When Bowie and his brother learn that the bank they own in New Orleans is being robbed, they try to keep the thieves from getting away by using the city's signaling cannon.
Bowie learns that foul play may be attempted at a concert arranged by his friend at the newspaper for composer John Howard Payne.
Now in Texas, Bowie encounters famous scout Deaf Smith while on the trail of an outlaw gang.
While negotiating with Mexican government officials to build a cotton mill in Texas, Bowie is attracted to the daughter of one of them.
Bowie gets a lead on the location of the lost silver mine of the Apaches, but both hostile Apaches and Mexican officials make it difficult for him to follow it up.
Bowie comes to the aid of naturalist Johnny Appleseed, who has been captured by criminals who think that the riches in the ground he talks about are buried treasure.

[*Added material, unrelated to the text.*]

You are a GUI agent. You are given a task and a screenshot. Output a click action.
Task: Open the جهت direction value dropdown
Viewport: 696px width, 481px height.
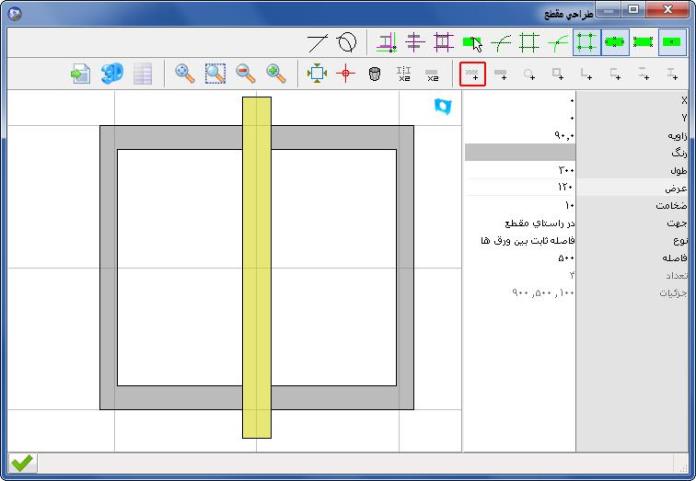pyautogui.click(x=520, y=222)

When Bowie solicits help from his cousin after being swindled by a group of good-natured hillbillies, he almosts gets the poor fellow married to one of them.
Bowie manages to get back across the border into Texas by signing on as an Englishman's valet, but then the pair are attacked by both outlaws and Comanches.
Bowie almost loses the friendship of the Mexican governor of Texas when an old friend turns out to be a horse thief.
Bowie becomes the blood brother of an Apache tribe whom he believes know the location of the lost silver mine he has been searching for, but discovers that his old friend has done the same thing with a tribe of Comanches who also know the secret.
When young Jefferson Davis wants to join Bowie in his search for the lost mine, his older brother objects and challenges Bowie to a duel.
Looking for an investment for his mother, Bowie considers purchasing artwork instead of another plantation.
At the President's urgent request, Bowie guides a doctor to a Choctaw village to cure a sick boy, only to discover that the doctor is an inexperienced youth fresh out of medical school.
Bowie decides to run for Congress from Louisiana, and meets another frontiersman who did the same thing from Tennessee, Davy Crockett.
In Natchez, Bowie tries to find a new home for an infant who was the sole survivor of an Indian attack, but has trouble with the sheriff.
Bowie tries to find out what happened to his cousin's bride, who disappeared on her wedding day after being seen with a hypnotist.
Owed a lot of money by a man who has no cash, Bowie makes him an offer for his land in New Orleans, and we learn the origin of some of the street names there.
Jess Miller, in Texas to collect some money for his friend Bowie, is mistaken for Bowie by the Mexican army, who try to take him prisoner.